RĂĽckblick und Vorschau
Bereits eingangs hatte KTQ-Geschäftsführerin Gesine Dannenmaier betont, wie groß die Bedeutung des Schwerpunktthemas „Vernetzung im Gesundheitswesen“ für die unmittelbare Arbeit der KTQ-GmbH ist. Das Interesse an den noch jungen Angeboten der Verbund- und Vernetzten Zertifizierung steige zusehends. Dass die KTQ-GmbH damit auf dem richtigen Weg ist, unterstrich Martin Ködding, Geschäftsführer des Klinikums Bad Hersfeld.
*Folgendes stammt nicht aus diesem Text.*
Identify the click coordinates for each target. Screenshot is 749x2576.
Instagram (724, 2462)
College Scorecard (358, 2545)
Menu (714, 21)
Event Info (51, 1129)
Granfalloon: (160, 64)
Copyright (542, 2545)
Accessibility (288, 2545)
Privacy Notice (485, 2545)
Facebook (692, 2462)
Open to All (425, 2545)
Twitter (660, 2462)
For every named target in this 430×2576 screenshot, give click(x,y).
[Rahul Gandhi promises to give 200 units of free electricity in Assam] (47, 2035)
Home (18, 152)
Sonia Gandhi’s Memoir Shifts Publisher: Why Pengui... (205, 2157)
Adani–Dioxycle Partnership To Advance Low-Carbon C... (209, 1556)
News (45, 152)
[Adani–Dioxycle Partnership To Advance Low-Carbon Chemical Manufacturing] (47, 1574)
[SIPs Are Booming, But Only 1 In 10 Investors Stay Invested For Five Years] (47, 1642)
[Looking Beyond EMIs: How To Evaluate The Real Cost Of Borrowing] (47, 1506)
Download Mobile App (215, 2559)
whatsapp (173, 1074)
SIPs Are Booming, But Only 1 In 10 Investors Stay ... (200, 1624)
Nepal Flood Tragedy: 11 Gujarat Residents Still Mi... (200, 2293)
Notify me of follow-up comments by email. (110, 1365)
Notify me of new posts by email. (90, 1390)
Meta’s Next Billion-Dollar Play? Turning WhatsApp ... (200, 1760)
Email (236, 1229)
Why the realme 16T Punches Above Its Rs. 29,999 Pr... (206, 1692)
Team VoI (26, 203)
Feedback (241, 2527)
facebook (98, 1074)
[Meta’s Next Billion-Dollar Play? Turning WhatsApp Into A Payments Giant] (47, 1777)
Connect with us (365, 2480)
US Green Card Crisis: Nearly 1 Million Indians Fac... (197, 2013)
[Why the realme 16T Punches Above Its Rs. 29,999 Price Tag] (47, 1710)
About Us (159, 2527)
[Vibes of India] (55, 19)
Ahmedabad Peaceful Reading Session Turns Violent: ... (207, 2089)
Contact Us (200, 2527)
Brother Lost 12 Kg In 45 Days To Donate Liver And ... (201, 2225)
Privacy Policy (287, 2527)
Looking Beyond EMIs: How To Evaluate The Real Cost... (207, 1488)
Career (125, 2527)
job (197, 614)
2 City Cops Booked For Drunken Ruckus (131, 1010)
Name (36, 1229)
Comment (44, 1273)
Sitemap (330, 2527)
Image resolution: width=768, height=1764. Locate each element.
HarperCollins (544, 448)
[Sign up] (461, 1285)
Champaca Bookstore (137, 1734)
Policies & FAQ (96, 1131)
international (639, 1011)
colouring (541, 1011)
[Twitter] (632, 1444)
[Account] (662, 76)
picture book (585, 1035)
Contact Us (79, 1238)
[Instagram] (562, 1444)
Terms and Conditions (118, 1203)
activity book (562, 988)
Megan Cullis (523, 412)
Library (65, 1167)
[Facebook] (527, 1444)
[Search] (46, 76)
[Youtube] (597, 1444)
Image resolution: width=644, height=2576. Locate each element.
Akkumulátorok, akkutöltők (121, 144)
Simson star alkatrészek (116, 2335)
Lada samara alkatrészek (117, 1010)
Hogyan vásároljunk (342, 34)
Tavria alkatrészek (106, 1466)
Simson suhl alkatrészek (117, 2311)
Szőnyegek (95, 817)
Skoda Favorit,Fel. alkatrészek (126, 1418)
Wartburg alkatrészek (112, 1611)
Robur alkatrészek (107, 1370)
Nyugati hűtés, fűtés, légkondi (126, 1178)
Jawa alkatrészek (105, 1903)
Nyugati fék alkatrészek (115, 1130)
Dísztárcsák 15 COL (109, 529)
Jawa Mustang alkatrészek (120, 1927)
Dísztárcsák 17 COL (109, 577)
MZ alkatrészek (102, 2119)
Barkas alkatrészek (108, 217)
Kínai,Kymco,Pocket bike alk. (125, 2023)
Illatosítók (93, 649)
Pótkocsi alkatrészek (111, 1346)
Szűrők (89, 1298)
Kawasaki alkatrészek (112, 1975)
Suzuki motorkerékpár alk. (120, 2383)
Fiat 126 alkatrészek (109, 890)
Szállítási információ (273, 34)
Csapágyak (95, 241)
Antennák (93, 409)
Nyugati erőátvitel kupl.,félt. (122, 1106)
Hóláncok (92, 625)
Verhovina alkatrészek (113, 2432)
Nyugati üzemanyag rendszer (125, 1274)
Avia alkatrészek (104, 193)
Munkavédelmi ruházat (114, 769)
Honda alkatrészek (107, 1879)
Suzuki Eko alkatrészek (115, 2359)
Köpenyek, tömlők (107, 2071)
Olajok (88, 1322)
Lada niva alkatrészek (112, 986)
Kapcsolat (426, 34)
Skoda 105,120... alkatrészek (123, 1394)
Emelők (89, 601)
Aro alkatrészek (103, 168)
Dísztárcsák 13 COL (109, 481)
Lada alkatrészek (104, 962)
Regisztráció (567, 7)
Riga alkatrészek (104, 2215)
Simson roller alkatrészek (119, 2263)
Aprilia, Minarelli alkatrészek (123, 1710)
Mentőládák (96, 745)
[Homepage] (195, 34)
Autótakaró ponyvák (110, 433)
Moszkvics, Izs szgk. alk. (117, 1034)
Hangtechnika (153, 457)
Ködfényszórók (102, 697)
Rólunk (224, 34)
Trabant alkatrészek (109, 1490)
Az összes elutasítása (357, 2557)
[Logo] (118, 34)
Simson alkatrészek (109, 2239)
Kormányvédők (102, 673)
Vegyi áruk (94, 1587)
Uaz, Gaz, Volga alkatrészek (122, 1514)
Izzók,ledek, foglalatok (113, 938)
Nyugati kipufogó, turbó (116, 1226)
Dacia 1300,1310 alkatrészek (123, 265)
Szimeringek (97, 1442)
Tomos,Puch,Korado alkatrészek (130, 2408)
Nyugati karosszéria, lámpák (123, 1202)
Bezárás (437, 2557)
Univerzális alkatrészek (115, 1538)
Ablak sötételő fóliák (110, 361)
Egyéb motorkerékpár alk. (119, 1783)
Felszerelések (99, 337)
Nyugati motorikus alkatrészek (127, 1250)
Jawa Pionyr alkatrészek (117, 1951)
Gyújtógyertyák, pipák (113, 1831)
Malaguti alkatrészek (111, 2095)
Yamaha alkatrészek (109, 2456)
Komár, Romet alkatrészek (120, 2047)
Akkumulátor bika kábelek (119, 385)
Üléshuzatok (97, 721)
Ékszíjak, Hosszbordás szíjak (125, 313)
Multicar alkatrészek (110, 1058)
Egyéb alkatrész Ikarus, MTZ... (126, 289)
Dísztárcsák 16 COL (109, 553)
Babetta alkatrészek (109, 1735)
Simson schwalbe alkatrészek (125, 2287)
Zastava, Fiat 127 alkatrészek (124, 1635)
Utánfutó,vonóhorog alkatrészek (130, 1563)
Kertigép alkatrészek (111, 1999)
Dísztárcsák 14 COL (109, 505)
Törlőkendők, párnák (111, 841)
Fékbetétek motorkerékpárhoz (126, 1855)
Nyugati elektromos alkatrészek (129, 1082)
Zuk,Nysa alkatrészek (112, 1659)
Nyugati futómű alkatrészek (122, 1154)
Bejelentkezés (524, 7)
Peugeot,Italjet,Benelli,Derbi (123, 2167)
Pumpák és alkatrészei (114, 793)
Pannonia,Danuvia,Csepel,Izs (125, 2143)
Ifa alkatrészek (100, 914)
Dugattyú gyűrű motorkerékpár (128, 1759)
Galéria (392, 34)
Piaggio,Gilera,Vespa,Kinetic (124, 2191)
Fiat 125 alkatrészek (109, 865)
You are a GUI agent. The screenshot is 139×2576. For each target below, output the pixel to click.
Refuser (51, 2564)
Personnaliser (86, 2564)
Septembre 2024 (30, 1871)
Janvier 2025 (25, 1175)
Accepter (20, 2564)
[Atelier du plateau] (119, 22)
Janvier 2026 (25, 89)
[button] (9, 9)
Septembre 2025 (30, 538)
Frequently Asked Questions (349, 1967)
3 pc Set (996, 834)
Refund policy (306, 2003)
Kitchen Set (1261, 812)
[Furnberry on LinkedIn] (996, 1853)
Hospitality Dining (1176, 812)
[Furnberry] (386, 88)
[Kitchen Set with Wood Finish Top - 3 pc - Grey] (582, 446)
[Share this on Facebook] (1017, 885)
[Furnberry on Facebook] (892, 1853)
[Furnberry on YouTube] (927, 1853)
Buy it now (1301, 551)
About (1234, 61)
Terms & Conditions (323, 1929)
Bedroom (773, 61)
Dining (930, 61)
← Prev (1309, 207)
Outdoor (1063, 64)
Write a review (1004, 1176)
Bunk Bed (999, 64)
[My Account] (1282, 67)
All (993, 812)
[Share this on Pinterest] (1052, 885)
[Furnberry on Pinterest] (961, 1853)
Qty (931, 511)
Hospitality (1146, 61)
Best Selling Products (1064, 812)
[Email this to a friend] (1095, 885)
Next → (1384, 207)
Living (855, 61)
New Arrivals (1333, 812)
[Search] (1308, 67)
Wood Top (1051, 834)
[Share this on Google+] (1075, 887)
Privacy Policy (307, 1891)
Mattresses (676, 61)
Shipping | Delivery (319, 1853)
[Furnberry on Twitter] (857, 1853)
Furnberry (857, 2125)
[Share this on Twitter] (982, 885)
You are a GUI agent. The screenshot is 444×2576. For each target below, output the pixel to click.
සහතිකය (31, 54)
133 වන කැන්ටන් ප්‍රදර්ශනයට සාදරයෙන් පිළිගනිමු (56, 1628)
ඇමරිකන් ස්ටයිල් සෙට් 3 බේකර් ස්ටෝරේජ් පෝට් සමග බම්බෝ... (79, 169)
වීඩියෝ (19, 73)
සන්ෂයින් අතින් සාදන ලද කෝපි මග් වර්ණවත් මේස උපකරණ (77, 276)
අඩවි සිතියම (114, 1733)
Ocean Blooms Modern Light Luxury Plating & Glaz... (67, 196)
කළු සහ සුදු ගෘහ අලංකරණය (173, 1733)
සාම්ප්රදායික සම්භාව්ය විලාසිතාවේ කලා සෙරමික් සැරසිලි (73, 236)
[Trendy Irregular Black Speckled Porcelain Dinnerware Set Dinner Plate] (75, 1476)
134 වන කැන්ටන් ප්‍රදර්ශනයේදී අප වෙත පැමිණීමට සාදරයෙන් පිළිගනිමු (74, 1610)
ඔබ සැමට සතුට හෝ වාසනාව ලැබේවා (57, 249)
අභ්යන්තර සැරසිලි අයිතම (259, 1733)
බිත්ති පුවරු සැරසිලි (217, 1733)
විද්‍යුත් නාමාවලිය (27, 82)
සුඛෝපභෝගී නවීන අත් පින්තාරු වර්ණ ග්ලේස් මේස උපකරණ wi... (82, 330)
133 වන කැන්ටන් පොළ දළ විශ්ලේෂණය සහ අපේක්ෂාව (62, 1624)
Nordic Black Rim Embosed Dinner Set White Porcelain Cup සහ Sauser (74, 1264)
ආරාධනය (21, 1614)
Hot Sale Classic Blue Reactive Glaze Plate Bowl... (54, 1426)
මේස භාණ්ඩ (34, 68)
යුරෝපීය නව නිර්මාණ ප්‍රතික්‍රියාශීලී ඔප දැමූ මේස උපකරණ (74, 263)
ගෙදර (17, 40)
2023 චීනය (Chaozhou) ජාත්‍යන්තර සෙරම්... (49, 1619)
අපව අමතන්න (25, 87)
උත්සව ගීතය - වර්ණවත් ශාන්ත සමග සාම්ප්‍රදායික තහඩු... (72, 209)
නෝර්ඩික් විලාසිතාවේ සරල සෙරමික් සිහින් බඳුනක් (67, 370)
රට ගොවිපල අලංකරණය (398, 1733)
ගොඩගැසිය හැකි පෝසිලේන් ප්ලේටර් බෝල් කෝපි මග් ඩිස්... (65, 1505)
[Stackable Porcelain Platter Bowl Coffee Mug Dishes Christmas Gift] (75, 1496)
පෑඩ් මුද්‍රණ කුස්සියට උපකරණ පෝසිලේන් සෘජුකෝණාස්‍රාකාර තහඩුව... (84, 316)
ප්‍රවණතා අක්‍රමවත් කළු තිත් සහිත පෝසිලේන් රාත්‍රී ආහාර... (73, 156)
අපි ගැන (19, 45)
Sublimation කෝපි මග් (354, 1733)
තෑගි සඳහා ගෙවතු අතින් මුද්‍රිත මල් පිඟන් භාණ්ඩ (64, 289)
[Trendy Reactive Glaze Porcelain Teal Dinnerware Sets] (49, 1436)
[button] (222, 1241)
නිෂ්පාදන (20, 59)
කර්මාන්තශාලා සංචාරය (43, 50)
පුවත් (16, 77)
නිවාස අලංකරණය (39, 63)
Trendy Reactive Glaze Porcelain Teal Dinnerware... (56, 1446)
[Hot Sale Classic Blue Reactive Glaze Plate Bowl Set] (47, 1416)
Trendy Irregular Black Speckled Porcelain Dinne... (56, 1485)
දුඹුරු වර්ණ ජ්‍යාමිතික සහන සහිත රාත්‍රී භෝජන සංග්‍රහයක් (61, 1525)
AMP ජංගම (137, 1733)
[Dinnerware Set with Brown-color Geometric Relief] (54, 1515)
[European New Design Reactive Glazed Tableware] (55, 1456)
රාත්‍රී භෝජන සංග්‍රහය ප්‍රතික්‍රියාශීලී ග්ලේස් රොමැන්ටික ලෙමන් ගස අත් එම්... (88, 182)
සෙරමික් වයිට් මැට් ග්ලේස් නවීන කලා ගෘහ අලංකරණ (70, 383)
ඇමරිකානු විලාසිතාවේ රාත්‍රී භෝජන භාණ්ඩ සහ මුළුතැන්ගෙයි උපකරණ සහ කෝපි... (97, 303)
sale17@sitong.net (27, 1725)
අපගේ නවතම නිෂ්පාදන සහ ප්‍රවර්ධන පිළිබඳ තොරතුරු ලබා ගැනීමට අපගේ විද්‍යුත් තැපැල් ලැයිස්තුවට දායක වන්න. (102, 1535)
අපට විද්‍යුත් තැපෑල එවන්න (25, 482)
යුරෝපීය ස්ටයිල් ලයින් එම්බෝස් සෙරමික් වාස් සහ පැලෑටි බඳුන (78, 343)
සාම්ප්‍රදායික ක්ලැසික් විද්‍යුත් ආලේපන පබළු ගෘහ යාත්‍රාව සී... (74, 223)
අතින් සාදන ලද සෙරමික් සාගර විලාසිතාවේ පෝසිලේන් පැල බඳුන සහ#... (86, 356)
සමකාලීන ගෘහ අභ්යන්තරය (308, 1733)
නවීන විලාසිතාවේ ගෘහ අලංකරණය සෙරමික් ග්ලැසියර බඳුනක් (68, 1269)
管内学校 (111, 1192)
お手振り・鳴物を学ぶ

In seinem Vortrag über „10 Jahre KTQ: Von der Klinik- zur Verbundzertifizierung“ zeichnete er die positiven Erfahrungen seines Hauses mit den verschiedenen Formen und Entwicklungsstufen des KTQ-Verfahrens nach. Mit KTQ sei es möglich, berufsgruppen- und fachübergreifend in einer QM-Sprache zu kommunizieren, betonte Ködding. Die KTQ-Gesellschafter forderte er auf, sich im Namen der Einrichtungen für eine Harmonisierung der Zertifizierungen in den einzelnen Fachdisziplinen einzusetzen. Die zurzeit akut vorhandene „Zertifizitis“ binde enorme Ressourcen und führe eher weg vom Gesamtkonzept Qualitätsmanagement in einer Einrichtung, so Ködding.
Ein Vortrag des Zukunftsforschers Erik Händeler zur Entwicklung des Gesundheitsmarktes rundete das KTQ-Forum ab. Dr. Bernd Metzinger, Geschäftsführer des Bereichs Personalwesen/ Krankenhausorganisation der DKG, zugleich Vorsitzender des KTQ-Gesellschafterausschusses und Moderator des Forums, lud abschließend zum nächsten KTQ-Forum ein: Er freue sich auf ein Wiedersehen am 24./25. Oktober 2014 in Berlin.
Quelle: das Krankenhaus, 12/2013, S. 1333-1335.